Swap "Calendar" for "Settings" in the stretch from the line containing "Task: Click the peak" through the line containing "[x=688, y=20]". Write out only those lines, with everything else left as it is.

Entries:

====================

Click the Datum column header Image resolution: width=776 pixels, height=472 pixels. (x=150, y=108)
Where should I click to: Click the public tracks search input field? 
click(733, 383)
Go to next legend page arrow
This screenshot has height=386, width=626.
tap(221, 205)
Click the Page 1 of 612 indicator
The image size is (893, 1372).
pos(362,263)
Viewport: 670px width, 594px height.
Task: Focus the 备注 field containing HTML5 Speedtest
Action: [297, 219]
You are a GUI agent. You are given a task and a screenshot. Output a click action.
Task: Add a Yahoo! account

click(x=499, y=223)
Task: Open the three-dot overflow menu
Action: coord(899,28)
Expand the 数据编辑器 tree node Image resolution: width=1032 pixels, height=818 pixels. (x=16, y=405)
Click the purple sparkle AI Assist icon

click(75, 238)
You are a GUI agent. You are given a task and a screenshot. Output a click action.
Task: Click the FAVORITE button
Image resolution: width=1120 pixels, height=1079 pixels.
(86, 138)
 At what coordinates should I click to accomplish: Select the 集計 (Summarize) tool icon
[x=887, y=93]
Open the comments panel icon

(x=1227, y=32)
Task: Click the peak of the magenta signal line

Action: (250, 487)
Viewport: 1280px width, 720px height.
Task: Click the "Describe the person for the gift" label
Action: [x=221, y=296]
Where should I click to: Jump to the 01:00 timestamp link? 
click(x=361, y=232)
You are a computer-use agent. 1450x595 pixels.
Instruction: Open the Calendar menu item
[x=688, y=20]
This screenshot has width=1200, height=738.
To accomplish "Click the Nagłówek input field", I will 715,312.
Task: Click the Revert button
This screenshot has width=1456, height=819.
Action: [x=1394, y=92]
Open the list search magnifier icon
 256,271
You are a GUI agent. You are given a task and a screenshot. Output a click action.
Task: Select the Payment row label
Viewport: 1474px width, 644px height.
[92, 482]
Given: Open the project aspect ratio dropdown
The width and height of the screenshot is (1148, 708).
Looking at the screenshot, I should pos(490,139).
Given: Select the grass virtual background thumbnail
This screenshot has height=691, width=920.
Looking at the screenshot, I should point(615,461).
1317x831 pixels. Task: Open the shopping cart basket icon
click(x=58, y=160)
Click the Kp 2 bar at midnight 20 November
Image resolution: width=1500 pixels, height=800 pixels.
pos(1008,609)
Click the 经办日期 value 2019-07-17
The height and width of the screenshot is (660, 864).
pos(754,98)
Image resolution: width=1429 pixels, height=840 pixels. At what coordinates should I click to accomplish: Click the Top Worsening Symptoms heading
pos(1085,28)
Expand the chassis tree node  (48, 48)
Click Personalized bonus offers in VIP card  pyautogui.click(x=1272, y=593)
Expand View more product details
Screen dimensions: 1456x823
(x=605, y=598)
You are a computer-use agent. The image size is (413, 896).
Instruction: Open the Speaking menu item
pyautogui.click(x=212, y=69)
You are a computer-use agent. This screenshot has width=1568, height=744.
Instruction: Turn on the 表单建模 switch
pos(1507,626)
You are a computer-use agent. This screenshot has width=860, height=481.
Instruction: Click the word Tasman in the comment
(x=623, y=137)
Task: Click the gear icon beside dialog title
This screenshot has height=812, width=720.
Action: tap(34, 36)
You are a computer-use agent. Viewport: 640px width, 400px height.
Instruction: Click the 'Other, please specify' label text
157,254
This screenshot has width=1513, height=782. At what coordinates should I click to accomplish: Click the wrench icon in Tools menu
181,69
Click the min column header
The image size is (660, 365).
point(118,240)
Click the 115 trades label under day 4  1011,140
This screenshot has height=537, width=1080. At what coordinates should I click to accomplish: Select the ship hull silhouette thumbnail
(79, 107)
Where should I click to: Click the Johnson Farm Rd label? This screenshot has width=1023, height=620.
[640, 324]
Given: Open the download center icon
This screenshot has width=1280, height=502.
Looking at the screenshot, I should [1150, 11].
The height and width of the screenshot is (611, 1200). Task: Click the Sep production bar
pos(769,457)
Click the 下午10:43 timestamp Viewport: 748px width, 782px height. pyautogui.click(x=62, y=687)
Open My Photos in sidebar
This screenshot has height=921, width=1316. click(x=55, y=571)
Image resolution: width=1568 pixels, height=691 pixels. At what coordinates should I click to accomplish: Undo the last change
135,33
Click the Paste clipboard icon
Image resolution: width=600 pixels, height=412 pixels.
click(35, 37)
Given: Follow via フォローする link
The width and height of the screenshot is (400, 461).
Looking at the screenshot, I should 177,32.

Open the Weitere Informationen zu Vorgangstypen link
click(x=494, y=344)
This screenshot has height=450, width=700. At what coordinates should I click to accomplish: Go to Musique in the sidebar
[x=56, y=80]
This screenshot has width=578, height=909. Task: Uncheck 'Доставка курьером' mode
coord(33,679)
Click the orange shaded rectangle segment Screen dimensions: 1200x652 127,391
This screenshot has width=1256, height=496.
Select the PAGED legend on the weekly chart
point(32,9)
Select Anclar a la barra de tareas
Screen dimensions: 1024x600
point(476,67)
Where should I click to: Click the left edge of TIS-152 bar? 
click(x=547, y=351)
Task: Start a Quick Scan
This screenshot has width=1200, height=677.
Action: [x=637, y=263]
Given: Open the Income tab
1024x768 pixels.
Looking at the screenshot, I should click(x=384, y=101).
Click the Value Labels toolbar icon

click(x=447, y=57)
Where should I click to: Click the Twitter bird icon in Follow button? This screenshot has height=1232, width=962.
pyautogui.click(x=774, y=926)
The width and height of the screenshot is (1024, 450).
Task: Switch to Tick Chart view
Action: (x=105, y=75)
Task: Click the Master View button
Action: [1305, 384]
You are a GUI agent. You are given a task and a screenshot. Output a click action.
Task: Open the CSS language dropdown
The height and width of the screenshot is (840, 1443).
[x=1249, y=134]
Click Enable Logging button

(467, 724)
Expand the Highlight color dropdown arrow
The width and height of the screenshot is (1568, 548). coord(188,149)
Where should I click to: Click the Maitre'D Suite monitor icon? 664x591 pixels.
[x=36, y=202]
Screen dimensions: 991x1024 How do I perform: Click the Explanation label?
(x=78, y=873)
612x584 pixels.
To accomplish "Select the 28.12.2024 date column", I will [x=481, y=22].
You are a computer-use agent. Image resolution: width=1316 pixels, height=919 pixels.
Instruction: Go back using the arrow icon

====================

Written solution:
Task: Click the peak of the magenta signal line

Action: (250, 487)
Viewport: 1280px width, 720px height.
Task: Click the "Describe the person for the gift" label
Action: [x=221, y=296]
Where should I click to: Jump to the 01:00 timestamp link? 
click(x=361, y=232)
You are a computer-use agent. 1450x595 pixels.
Instruction: Open the Settings menu item
[x=688, y=20]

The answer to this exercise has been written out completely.